- [Required tasks]
[A] According to the Atlas Search highlighting documentation, what does maxNumPassages default to when it is omitted?
[B] Please pick up the Atlas Search highlighting documentation from its last sentence and continue it.

- [Document text]
Highlighting¶
On this page
The Atlas Search highlight
option adds fields to the result set
that display search terms in their original context.
You can use it in conjunction with $search
operators to display search terms as they appear in the returned
documents, along with the adjacent text content (if any). highlight
results are returned as part of the $meta
field.
Syntax¶
highlight
has the following syntax:
{ $search: { "index": "<index name>", // optional, defaults to "default" "<operator>": { // may be ``search``, ``term``, ``compound``, or ``span`` "query": "<search-string>", "path": "<field-to-search>" }, "highlight": { "path": "<field-to-search>", "maxCharsToExamine": "<number-of-chars-to-examine>", // optional, defaults to 500,000 "maxNumPassages": "<number-of-passages>" // optional, defaults to 5 } } }, { $project: { "highlights": { "$meta": "searchHighlights" } } } }
Options¶
Field | Type | Description | Required? |
---|---|---|---|
path | string | Document field to search. The
See Path Construction for more information. | yes |
maxCharsToExamine | int | Maximum number of characters to examine on a document when
performing highlighting for a field. If omitted, defaults to
500,000 , which means that Atlas Search only examines the first
500,000 characters in the search field in each document
for highlighting. | no |
maxNumPassages | int | Number of high-scoring passages to return per document in the
highlights results for each field. A passage is roughly the
length of a sentence. If omitted, defaults to 5, which means
that for each document, Atlas Search returns the top 5 highest-scoring
passages that match the search text. | no |
The "$meta": "searchHighlights"
field contains the highlighted
results. That field isn’t part of the original document, so it is
necessary to use a $project pipeline stage to add it to
the query output.
Output¶
The highlights
field is an array containing the following
output fields:
Field | Type | Description |
---|---|---|
path | string | Document field which returned a match. |
texts | array of documents | Each search match returns one or more objects, containing
the matching text and the surrounding text (if any). |
texts.value | string | Text from the field which returned a match. |
texts.type | string | Type of result. Value can be one of the following:
|
score | float | Score assigned to the matching
result. The highlights score is a measure of the relevance
of the highlights object to the query. If multiple
highlights objects are returned, the most relevant
highlights object has the highest score. |
Examples¶
The examples on this page use a collection called fruit
that contains
the following documents:
{ "_id" : 1, "type" : "fruit", "summary" : "Apple varieties", "description" : "Apples come in several varieties, including Fuji, Granny Smith, and Honeycrisp. The most popular varieties are McIntosh, Gala, and Granny Smith." }, { "_id" : 2, "type" : "fruit", "summary" : "Banana", "description" : "Bananas are usually sold in bunches of five or six." }, { "_id" : 3, "type" : "fruit", "summary" : "Pear varieties", "description" : "Bosc and Bartlett are the most common varieties of pears." }
The fruit
collection also has an index definition that uses the english analyzer and dynamic field mappings.

- [Data extract]

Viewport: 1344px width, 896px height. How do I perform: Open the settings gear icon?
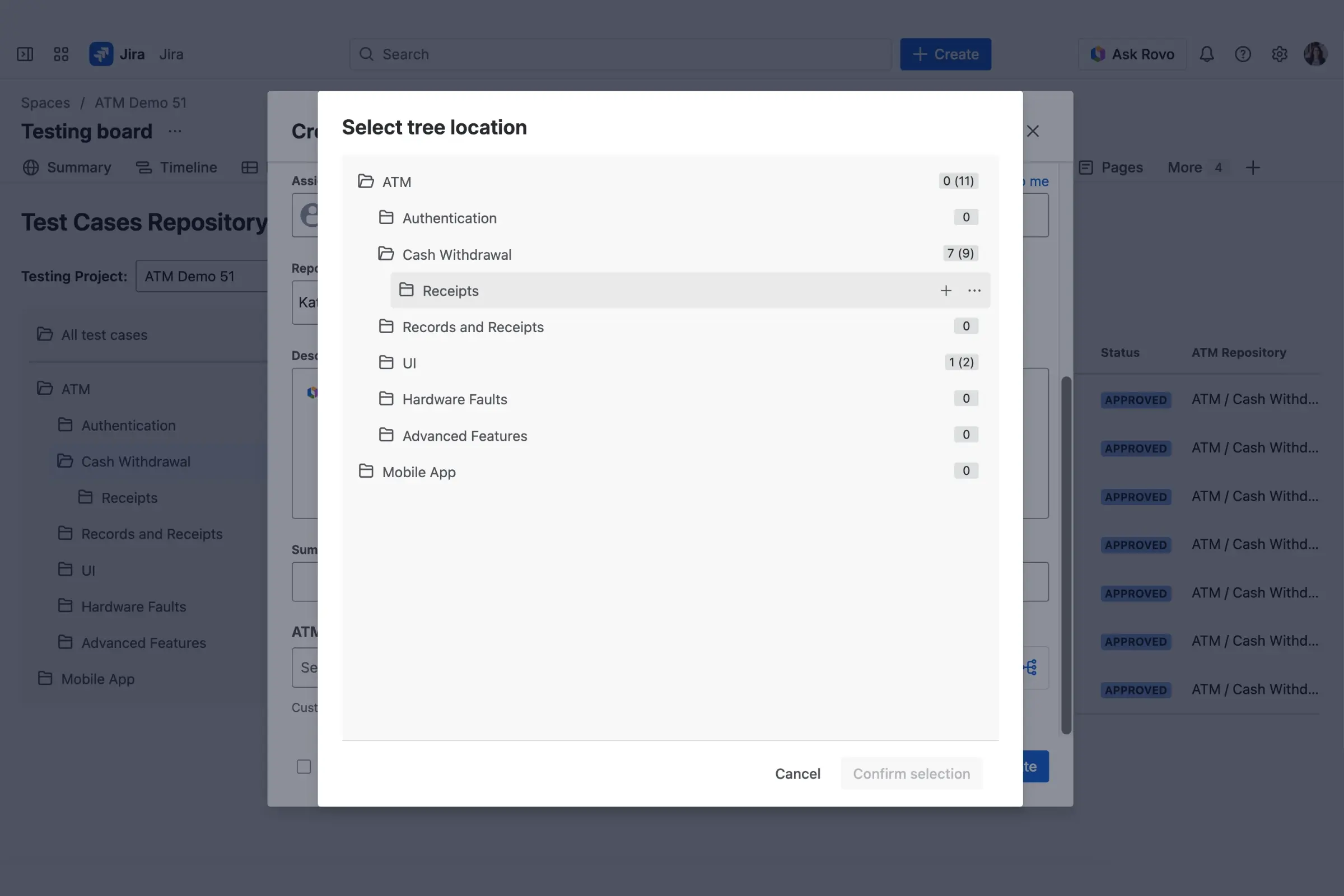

- [Answers by task]
[A] It defaults to 5, so Atlas Search returns the top 5 highest-scoring passages that match the search text for each document.

[B]
{ "analyzer": "lucene.english", "searchAnalyzer": "lucene.english", "mappings": { "dynamic": true } }
One useful aspect of highlighting is that it reveals the original text returned by the search query, which may not be exactly the same as the search term. For example, if you use a language-specific analyzer, your text searches return all the stemmed variations of your search terms.
Another useful aspect of highlighting is that it can be used to
highlight any field, inside or outside of the query path
. For
example, when you search for a term, you can perform highlighting
for the query term on the query field and any other fields that you
specify using the highlight
option. To learn more, see
Multi-Field Example.
Basic Example¶
The following query searches for variety
and bunch
in the
description
field of the fruit
collection, with the
highlight
option enabled.
The $project
pipeline stage restricts the output to the description
field
and adds a new field called highlights
, which contains
highlighting information.
db.fruit.aggregate([ { $search: { "text": { "path": "description", "query": ["variety", "bunch"] }, "highlight": { "path": "description" } } }, { $project: { "description": 1, "_id": 0, "highlights": { "$meta": "searchHighlights" } } } ])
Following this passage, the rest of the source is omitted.